A sentence has been given in Active Voice. Select the option that best expresses the same sentence in Passive Voice: Someone has invited me to the cruise.

Difficulty: Easy

Correct Answer: I have been invited to the cruise.

Explanation:


Introduction / Context:

Voice change questions test your ability to convert sentences from active to passive or from passive to active while preserving tense, meaning, and grammatical correctness. Here, the sentence is in the present perfect tense in the active voice: Someone has invited me to the cruise. You must choose the option that presents the same action in the passive voice, with the correct auxiliary and past participle.


Given Data / Assumptions:

- Active sentence: Someone has invited me to the cruise.

- Subject in active voice: Someone (unknown agent).

- Object in active voice: me.

- Tense: Present perfect (has invited).

- Options include various passive structures beginning with I.


Concept / Approach:

In voice change, the object of the active sentence becomes the subject of the passive sentence. The tense of the verb must remain the same. For present perfect, the passive structure uses have or has plus been plus the past participle. Therefore, me in the active sentence changes to I in the passive subject position, and has invited changes to have been invited. Since the agent someone is not important, we can omit it in the passive. The correct passive sentence is I have been invited to the cruise.


Step-by-Step Solution:

Step 1: Identify the object in the active sentence. The object is me, which will become the subject in the passive voice. Step 2: Change me to its subject form I for the passive construction. Step 3: Preserve the tense. The active verb has invited is present perfect. The passive form of this tense is have or has been plus past participle. Step 4: Combine the new subject I with the passive verb phrase have been invited, giving I have been invited. Step 5: Retain the remaining phrase to the cruise as it describes the destination and does not change between voices. Step 6: The full passive sentence becomes I have been invited to the cruise.

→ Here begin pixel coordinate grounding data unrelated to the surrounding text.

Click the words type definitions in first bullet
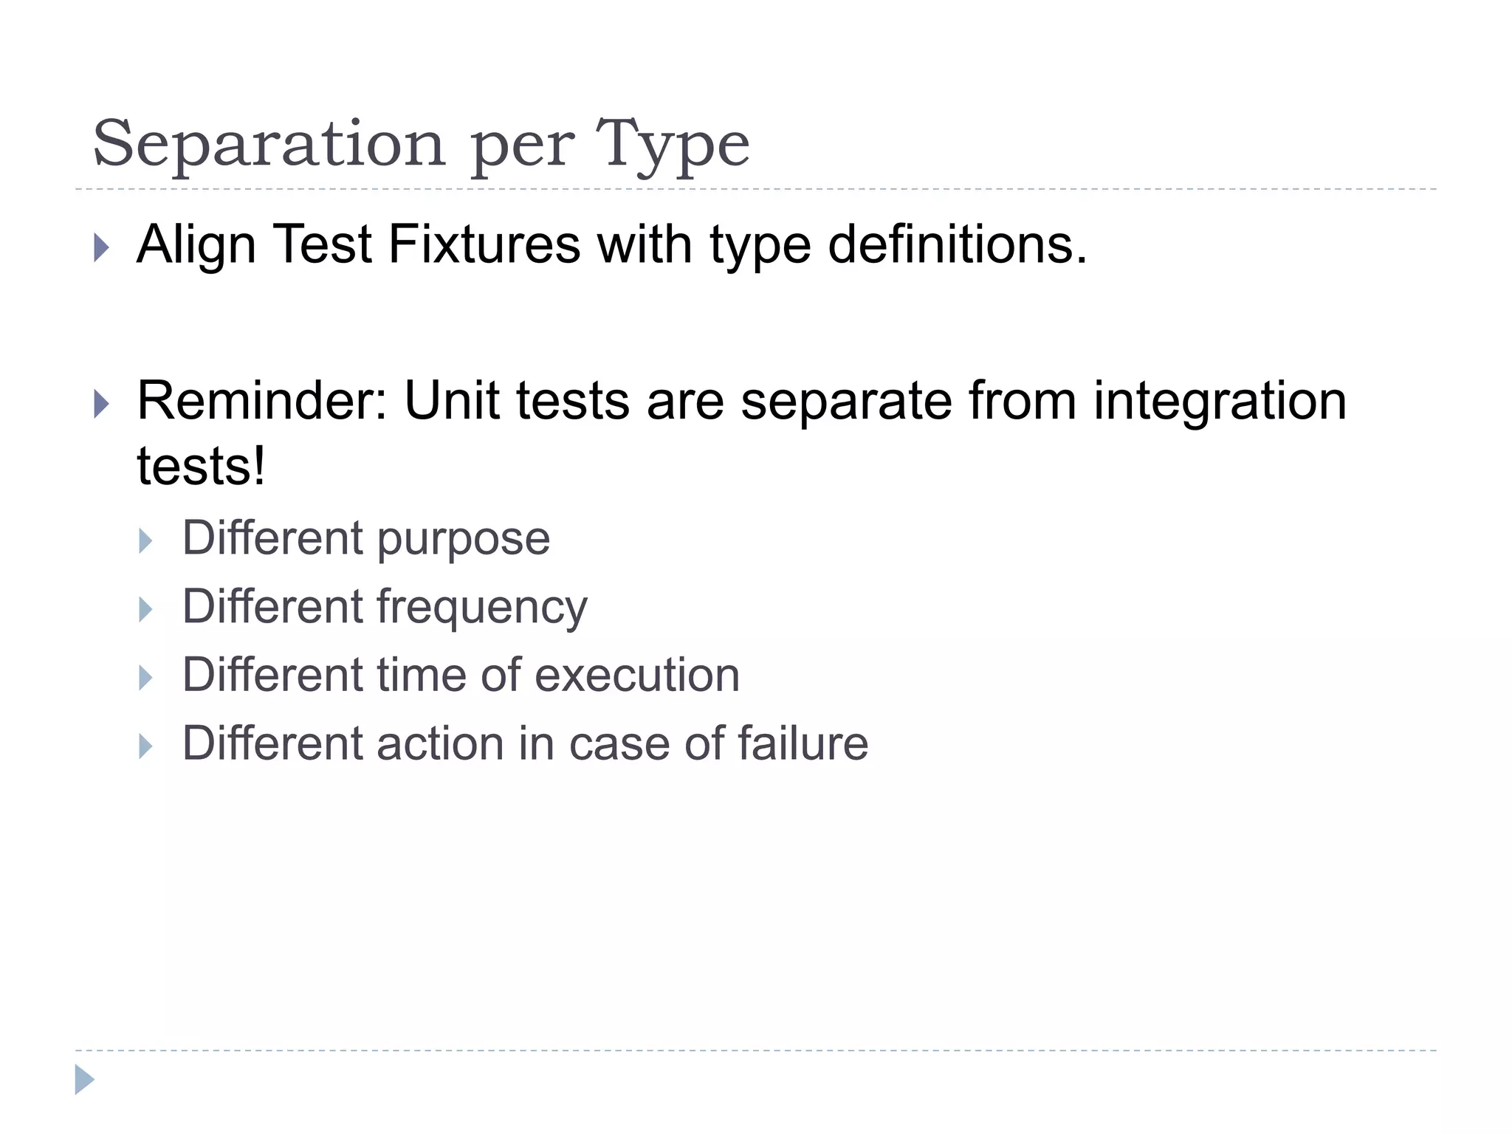 click(898, 244)
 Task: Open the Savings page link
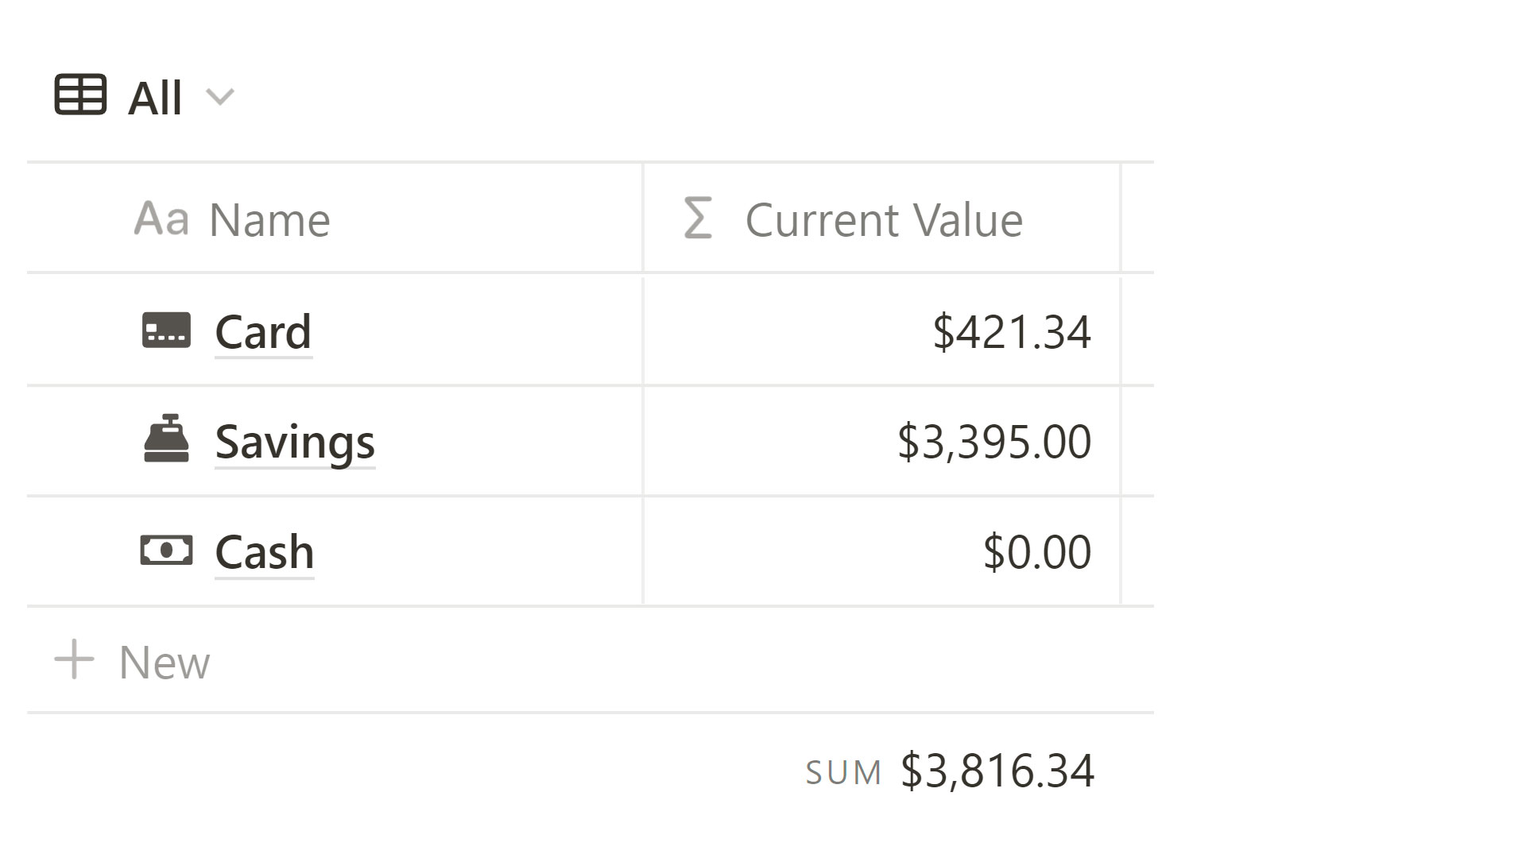coord(295,442)
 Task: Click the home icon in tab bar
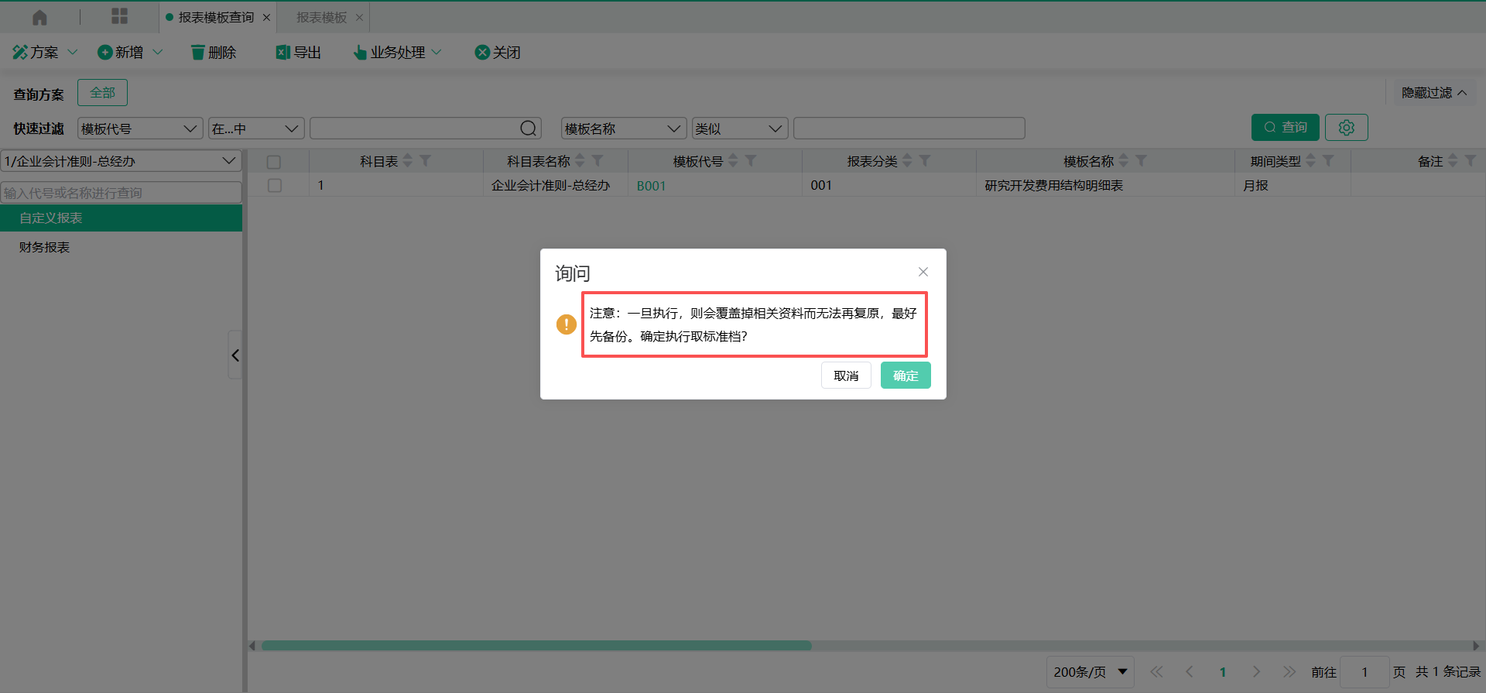coord(39,17)
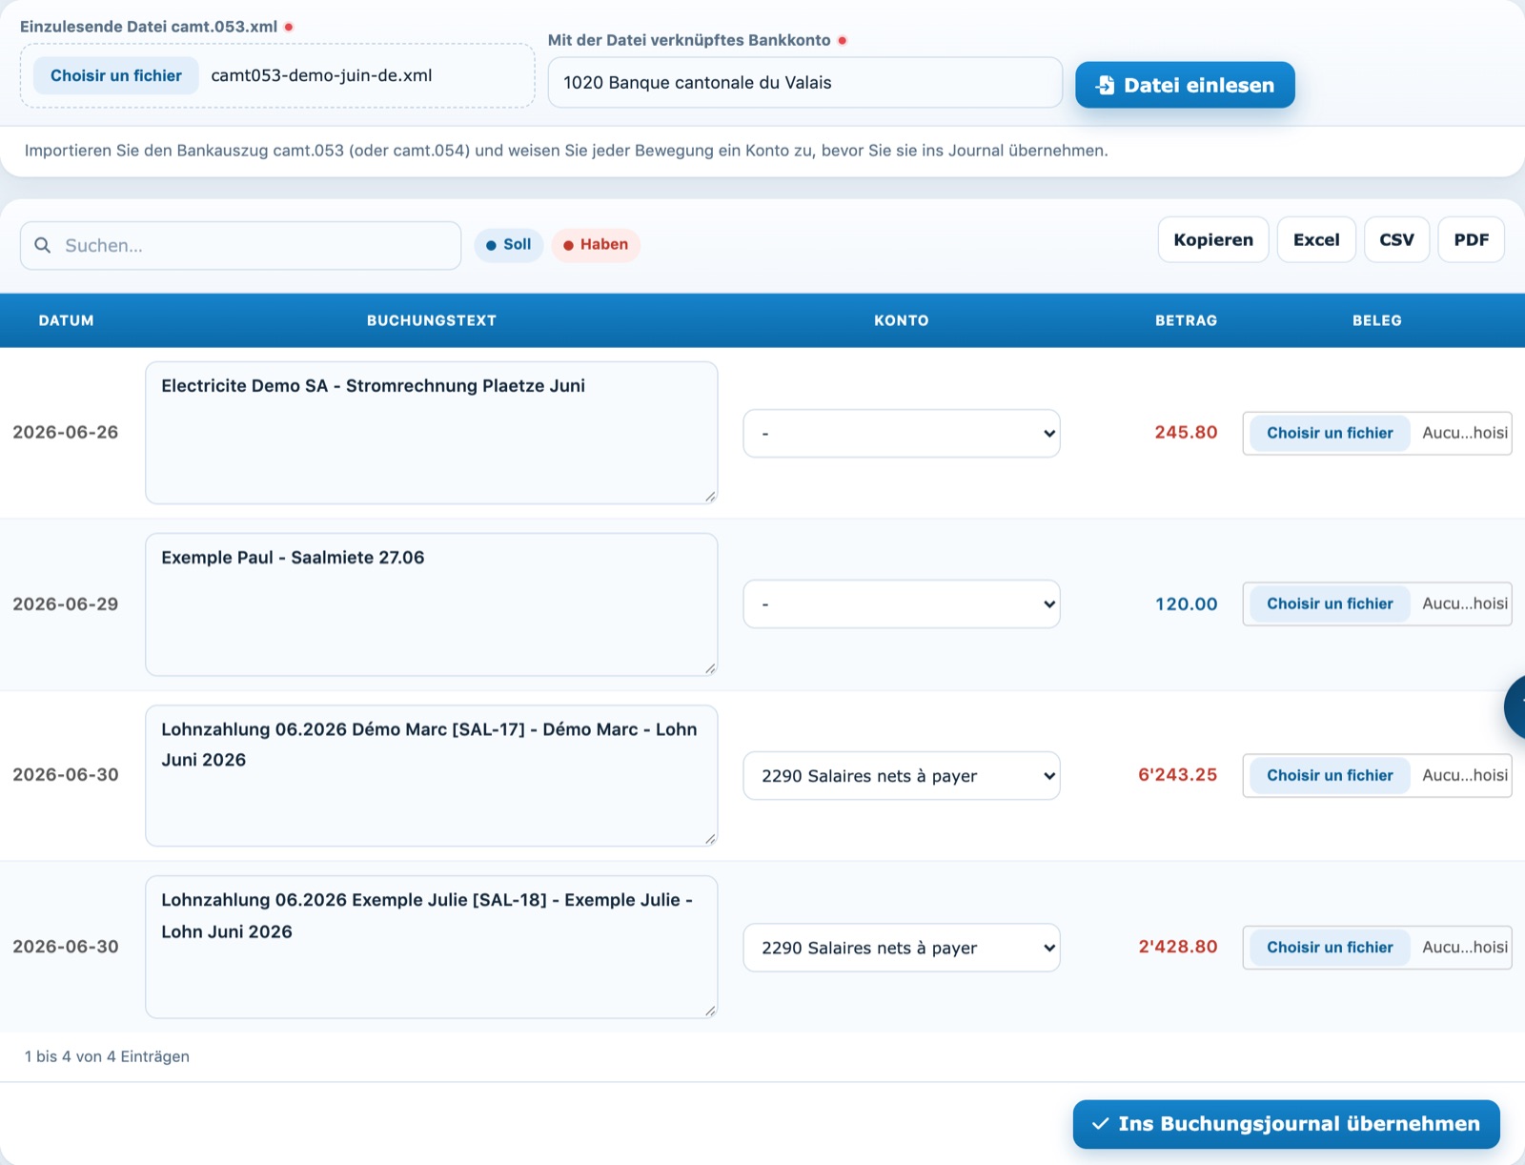
Task: Sort by the Betrag column header
Action: pos(1186,320)
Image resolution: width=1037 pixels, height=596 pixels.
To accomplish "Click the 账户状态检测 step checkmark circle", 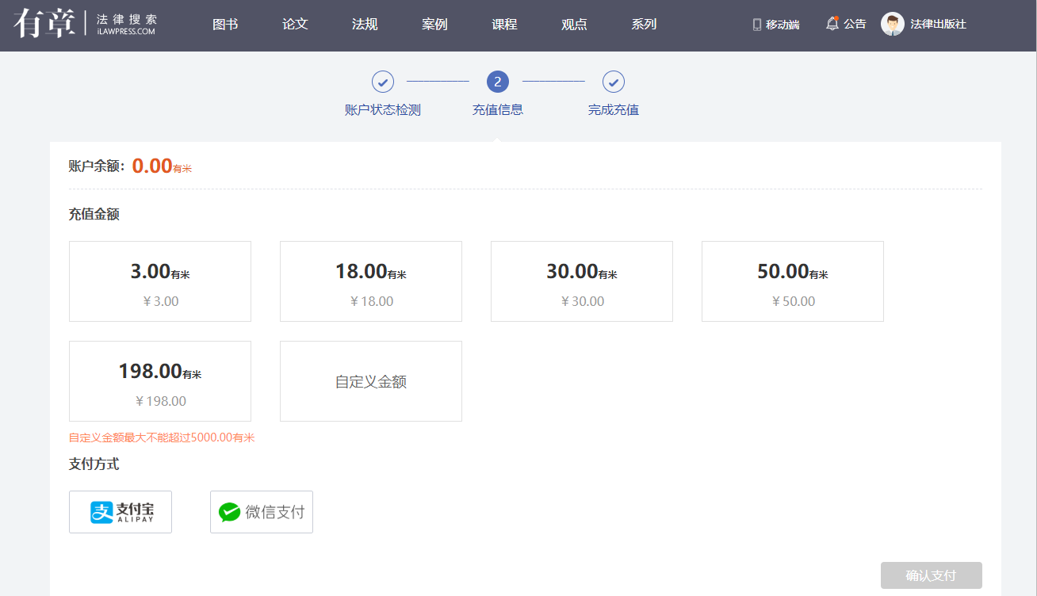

Verification / Alternative check:

Compare tense and meaning. The active sentence describes a completed action with present relevance: someone has invited me already. The passive sentence I have been invited to the cruise keeps the same present perfect sense and focus, but now places I as the subject. There is no change in time reference or situation. This confirms that the transformation is correct.


Why Other Options Are Wrong:

Option A, Someone has sent invitation to the cruise, changes both the verb and the object, and it remains active instead of passive. It also sounds incomplete because it omits the preposition for me. Option B, I had been invited to the cruise, shifts the tense to past perfect, which does not match has invited. Option D, I was invite to the cruise by somebody, is grammatically incorrect because invite should be invited and the tense no longer reflects present perfect; it uses a simple past passive form instead.


Common Pitfalls:

One common mistake is to change the tense accidentally while focusing on the passive form, such as converting has invited to had been invited or was invited. Another pitfall is to forget the word been in perfect passive structures and write I have invited instead of I have been invited. To avoid these errors, remember the pattern: present perfect passive equals have or has plus been plus past participle.


Final Answer:

The correct passive voice form of the sentence is I have been invited to the cruise.